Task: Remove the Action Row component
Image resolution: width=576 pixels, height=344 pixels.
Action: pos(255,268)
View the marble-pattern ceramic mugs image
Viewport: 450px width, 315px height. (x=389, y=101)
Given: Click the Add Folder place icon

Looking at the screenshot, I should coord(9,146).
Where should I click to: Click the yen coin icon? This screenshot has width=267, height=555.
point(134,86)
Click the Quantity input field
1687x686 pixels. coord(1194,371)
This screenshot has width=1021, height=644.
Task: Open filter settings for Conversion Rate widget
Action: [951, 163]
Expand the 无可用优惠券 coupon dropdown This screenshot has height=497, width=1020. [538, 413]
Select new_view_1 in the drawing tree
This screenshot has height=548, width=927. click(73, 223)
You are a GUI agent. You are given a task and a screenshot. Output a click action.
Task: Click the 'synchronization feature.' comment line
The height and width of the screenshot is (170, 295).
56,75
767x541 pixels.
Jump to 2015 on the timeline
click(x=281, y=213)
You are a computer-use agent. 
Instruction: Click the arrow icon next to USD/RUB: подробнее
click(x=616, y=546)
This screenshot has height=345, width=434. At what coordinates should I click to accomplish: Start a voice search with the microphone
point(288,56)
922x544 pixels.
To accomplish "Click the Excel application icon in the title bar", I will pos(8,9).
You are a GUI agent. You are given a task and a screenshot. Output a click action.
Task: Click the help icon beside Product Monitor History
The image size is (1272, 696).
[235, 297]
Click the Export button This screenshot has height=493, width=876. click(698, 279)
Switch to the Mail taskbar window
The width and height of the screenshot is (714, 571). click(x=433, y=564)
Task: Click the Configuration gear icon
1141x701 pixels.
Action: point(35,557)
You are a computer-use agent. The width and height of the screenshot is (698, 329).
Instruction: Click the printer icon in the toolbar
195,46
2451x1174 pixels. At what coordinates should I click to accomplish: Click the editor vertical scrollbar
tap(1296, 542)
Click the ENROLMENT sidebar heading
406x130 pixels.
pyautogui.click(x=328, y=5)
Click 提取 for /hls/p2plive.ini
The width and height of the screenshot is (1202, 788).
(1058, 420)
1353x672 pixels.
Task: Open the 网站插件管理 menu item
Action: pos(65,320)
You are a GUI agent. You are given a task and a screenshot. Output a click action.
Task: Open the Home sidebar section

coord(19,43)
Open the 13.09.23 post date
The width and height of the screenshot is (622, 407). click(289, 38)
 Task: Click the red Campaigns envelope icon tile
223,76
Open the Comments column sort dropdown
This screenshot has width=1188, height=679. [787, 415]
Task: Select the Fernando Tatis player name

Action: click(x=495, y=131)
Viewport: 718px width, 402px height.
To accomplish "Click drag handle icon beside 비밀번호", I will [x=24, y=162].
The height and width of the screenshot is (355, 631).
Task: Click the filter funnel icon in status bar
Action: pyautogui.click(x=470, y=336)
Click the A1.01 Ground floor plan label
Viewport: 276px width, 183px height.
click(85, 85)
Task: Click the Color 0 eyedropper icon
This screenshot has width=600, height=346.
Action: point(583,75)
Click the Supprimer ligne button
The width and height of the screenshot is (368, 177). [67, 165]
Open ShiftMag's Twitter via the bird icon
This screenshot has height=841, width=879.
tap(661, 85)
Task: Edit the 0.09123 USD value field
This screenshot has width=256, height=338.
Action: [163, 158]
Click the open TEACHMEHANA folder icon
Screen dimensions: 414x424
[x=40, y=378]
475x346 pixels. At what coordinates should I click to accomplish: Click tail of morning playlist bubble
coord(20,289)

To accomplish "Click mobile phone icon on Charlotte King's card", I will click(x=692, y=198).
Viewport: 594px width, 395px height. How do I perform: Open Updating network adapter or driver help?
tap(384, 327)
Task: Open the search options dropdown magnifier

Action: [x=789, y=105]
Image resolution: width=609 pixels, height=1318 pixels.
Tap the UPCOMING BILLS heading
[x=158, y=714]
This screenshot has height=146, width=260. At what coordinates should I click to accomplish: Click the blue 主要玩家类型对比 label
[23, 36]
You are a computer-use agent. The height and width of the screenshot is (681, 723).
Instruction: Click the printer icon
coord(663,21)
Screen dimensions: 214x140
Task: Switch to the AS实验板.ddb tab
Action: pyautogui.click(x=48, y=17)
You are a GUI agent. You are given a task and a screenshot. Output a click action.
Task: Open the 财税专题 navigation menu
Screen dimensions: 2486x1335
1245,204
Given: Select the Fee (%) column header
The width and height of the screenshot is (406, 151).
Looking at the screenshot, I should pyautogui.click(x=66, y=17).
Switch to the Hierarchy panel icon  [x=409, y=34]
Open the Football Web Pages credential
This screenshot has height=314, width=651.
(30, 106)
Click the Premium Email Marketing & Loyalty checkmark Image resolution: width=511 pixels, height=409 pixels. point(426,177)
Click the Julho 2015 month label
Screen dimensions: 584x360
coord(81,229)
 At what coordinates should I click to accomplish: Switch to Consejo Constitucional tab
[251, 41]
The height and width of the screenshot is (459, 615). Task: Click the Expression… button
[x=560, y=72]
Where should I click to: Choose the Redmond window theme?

▶ Challenge:
Reproduce all the rows above, changing each "GUI agent" to "screen agent" and keeping every other character the same.

▶ Task response:
Task: Remove the Action Row component
Image resolution: width=576 pixels, height=344 pixels.
Action: pos(255,268)
View the marble-pattern ceramic mugs image
Viewport: 450px width, 315px height. (x=389, y=101)
Given: Click the Add Folder place icon

Looking at the screenshot, I should coord(9,146).
Where should I click to: Click the yen coin icon? This screenshot has width=267, height=555.
point(134,86)
Click the Quantity input field
1687x686 pixels. coord(1194,371)
This screenshot has width=1021, height=644.
Task: Open filter settings for Conversion Rate widget
Action: [951, 163]
Expand the 无可用优惠券 coupon dropdown This screenshot has height=497, width=1020. [538, 413]
Select new_view_1 in the drawing tree
This screenshot has height=548, width=927. click(73, 223)
You are a screen agent. You are given a task and a screenshot. Output a click action.
Task: Click the 'synchronization feature.' comment line
The height and width of the screenshot is (170, 295).
56,75
767x541 pixels.
Jump to 2015 on the timeline
click(x=281, y=213)
You are a computer-use agent. 
Instruction: Click the arrow icon next to USD/RUB: подробнее
click(x=616, y=546)
This screenshot has height=345, width=434. At what coordinates should I click to accomplish: Start a voice search with the microphone
point(288,56)
922x544 pixels.
To accomplish "Click the Excel application icon in the title bar", I will pos(8,9).
You are a screen agent. You are given a task and a screenshot. Output a click action.
Task: Click the help icon beside Product Monitor History
The image size is (1272, 696).
[235, 297]
Click the Export button This screenshot has height=493, width=876. click(698, 279)
Switch to the Mail taskbar window
The width and height of the screenshot is (714, 571). click(x=433, y=564)
Task: Click the Configuration gear icon
1141x701 pixels.
Action: point(35,557)
You are a computer-use agent. The width and height of the screenshot is (698, 329).
Instruction: Click the printer icon in the toolbar
195,46
2451x1174 pixels. At what coordinates should I click to accomplish: Click the editor vertical scrollbar
tap(1296, 542)
Click the ENROLMENT sidebar heading
406x130 pixels.
pyautogui.click(x=328, y=5)
Click 提取 for /hls/p2plive.ini
The width and height of the screenshot is (1202, 788).
(1058, 420)
1353x672 pixels.
Task: Open the 网站插件管理 menu item
Action: pos(65,320)
You are a screen agent. You are given a task and a screenshot. Output a click action.
Task: Open the Home sidebar section

coord(19,43)
Open the 13.09.23 post date
The width and height of the screenshot is (622, 407). click(289, 38)
 Task: Click the red Campaigns envelope icon tile
223,76
Open the Comments column sort dropdown
This screenshot has width=1188, height=679. [787, 415]
Task: Select the Fernando Tatis player name

Action: click(x=495, y=131)
Viewport: 718px width, 402px height.
To accomplish "Click drag handle icon beside 비밀번호", I will [x=24, y=162].
The height and width of the screenshot is (355, 631).
Task: Click the filter funnel icon in status bar
Action: pyautogui.click(x=470, y=336)
Click the A1.01 Ground floor plan label
Viewport: 276px width, 183px height.
click(85, 85)
Task: Click the Color 0 eyedropper icon
This screenshot has width=600, height=346.
Action: point(583,75)
Click the Supprimer ligne button
The width and height of the screenshot is (368, 177). [67, 165]
Open ShiftMag's Twitter via the bird icon
This screenshot has height=841, width=879.
tap(661, 85)
Task: Edit the 0.09123 USD value field
This screenshot has width=256, height=338.
Action: [163, 158]
Click the open TEACHMEHANA folder icon
Screen dimensions: 414x424
[x=40, y=378]
475x346 pixels. At what coordinates should I click to accomplish: Click tail of morning playlist bubble
coord(20,289)

To accomplish "Click mobile phone icon on Charlotte King's card", I will click(x=692, y=198).
Viewport: 594px width, 395px height. How do I perform: Open Updating network adapter or driver help?
tap(384, 327)
Task: Open the search options dropdown magnifier

Action: [x=789, y=105]
Image resolution: width=609 pixels, height=1318 pixels.
Tap the UPCOMING BILLS heading
[x=158, y=714]
This screenshot has height=146, width=260. At what coordinates should I click to accomplish: Click the blue 主要玩家类型对比 label
[23, 36]
You are a computer-use agent. The height and width of the screenshot is (681, 723).
Instruction: Click the printer icon
coord(663,21)
Screen dimensions: 214x140
Task: Switch to the AS实验板.ddb tab
Action: pyautogui.click(x=48, y=17)
You are a screen agent. You are given a task and a screenshot. Output a click action.
Task: Open the 财税专题 navigation menu
Screen dimensions: 2486x1335
1245,204
Given: Select the Fee (%) column header
The width and height of the screenshot is (406, 151).
Looking at the screenshot, I should pyautogui.click(x=66, y=17).
Switch to the Hierarchy panel icon  [x=409, y=34]
Open the Football Web Pages credential
This screenshot has height=314, width=651.
(30, 106)
Click the Premium Email Marketing & Loyalty checkmark Image resolution: width=511 pixels, height=409 pixels. point(426,177)
Click the Julho 2015 month label
Screen dimensions: 584x360
coord(81,229)
 At what coordinates should I click to accomplish: Switch to Consejo Constitucional tab
[251, 41]
The height and width of the screenshot is (459, 615). Task: Click the Expression… button
[x=560, y=72]
Where should I click to: Choose the Redmond window theme?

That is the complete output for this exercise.